La tondeuse au rancart

Près de Lyon, son domaine de plus d'un hectare est ainsi devenu un véritable manifeste, d'ailleurs visité par beaucoup d'élus locaux en veine d'inspiration pour leurs espaces publics. « Je cherche à apporter une réponse à cette question : que pourriez-vous ne pas faire qui pourrait profiter à l'espace et à vous-mêmes ? » Mais si la devise des punks était « No future », au jardin d'Eric Lenoir, elle se teinte d'espoir. « Partout, pendant le confinement, quand on ne tondait plus, on a vu réapparaître des papillons et des oiseaux dans les squares. Aujourd'hui, se relâcher au jardin répond à beaucoup d'enjeux contemporains, on ne fait pas rien car on accompagne la nature, on recrée un réservoir phénoménal de biodiversité », affirme le paysagiste, en accord avec la philosophie du paresseux, qui pourrait être aussi celle de tous les planteurs fauchés. « C'est une école de la frugalité, poursuit-il.
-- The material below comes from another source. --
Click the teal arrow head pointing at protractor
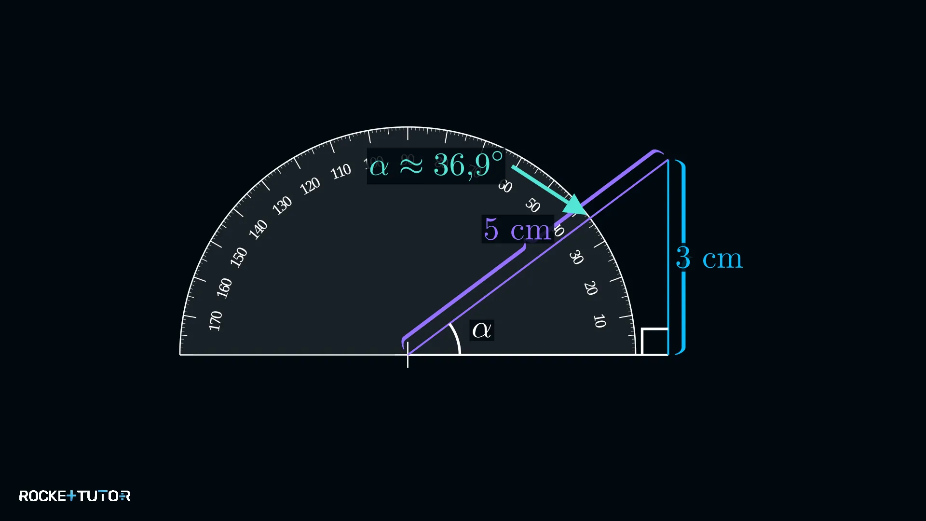926x521 pixels. tap(575, 206)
L'entretien d'un espace comme le mien, c'est cinq jours de travail par an à moi tout seul. Les limaces, je les amène au fond du jardin, à la main, pour nourrir les hérissons. Je ne taille ni ne traite jamais mes rosiers, qui grandissent parmi ce que d'autres appelleraient des invasives. Résultat, j'ai près de cinq cents plantes et jamais d'infestation sérieuse de pucerons, car l'écosystème fonctionnel qui se développe attire les coccinelles qui vont les manger… De même, en ne coupant pas les arbres, je préserve les oiseaux qui mangent les chenilles processionnaires ! »
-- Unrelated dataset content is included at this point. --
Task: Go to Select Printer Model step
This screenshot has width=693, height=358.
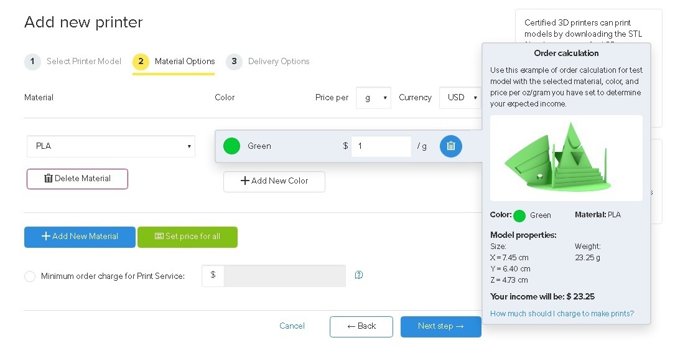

Ne plus mettre le vivant à sa botte

Si Didier Helmstetter et Eric Lenoir font beaucoup d'émules, d'autres résistent. « Il faut de l'espace pour arriver à ces jardins foutraques », remarque Jacques, « jardinier rhumatisant », qui bine toutefois avec plaisir ses modestes bordures. Et il a raison. Mais pour les avant-gardistes, revoir sa façon de jardiner, c'est surtout questionner son rapport à la nature, accepter de lui faire confiance, de ne plus être des jardiniers qui demandent au vivant d'être à leur botte, faire preuve d'humilité ! « Nos ancêtres, face à une forêt sauvage, devaient combattre une nature omniprésente, puissante, dangereuse. Les moines défricheurs se sont entraînés à lutter contre le vivant qui représentait alors un risque, et cela n'a changé que depuis une centaine d'années ! estime Didier Helmstetter. Pourtant, on continue sur la même lancée, parce que nos grands-pères faisaient ainsi… » Eric Lenoir acquiesce : « Il est diffcile de remettre en question nos habitudes, tout comme nos modes de production. Mais on sait aujourd'hui qu'ils ont, à long terme, des effets très néfastes sur l'écosystème. Ils méritent donc d'être questionnés. »
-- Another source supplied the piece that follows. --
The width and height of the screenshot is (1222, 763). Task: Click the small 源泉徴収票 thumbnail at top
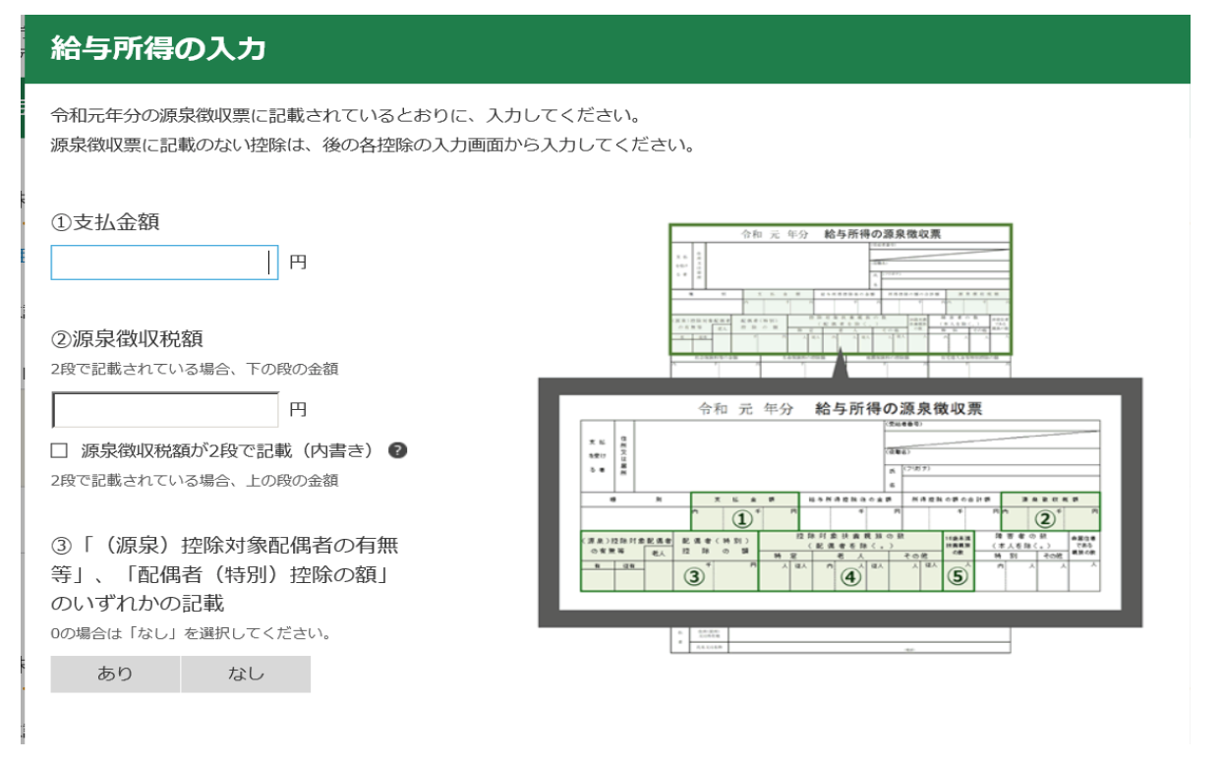[x=840, y=288]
De la vie dans les massifs

Eric Lenoir rêve d'un éden urbain, au pied des HLM, des jardins de détente où chacun pourrait venir rêver, mais aussi des jardins nourriciers qui mélangeraient arbres fruitiers, plantes potagères et d'ornement, le contraire des squares bourgeois, fraîchement tondus et seulement garnis de fleurs. Ils arrivent dans les villes, ces nouveaux jardins, « moins par nécessité de se nourrir que par un gros besoin de nature », observe Yves-Marie Allain, ingénieur horticole, qui admet aussi qu'à travers cette envie de mettre de la vie dans les massifs se lit une évolution importante de notre rapport avec le végétal. De quoi assurer des beaux jours aux jardins punk qui, s'ils restent marginaux, grignotent du terrain. « La plupart des jardiniers continuent de bêcher, de traiter, de tailler, reconnaît Didier Helmstetter, mais ils veulent aussi respecter le sol et ne plus se laisser polluer par cet d'esprit de compétition consistant à savoir qui a la plus grosse tomate… » Aujourd'hui, on commence à se rendre compte qu'il n'y a pas de fierté à avoir un très beau jardin si celui-ci est un désert biologique !

Un livre précurseur

« J'ai pris une claque en découvrant Ruth Stout, une vraie pionnière, femme au foyer américaine des années 50 : elle est arrivée, par intuition pure, à une époque où c'était complètement impensable, à ce que j'ai réalisé moi-même un demi-siècle plus tard avec un raisonnement logique, agronomique », s'émerveille Didier Helmstetter, qui préface la réédition en français de Jardiner sans se fatiguer (Tana), l'ouvrage précurseur de Ruth Stout.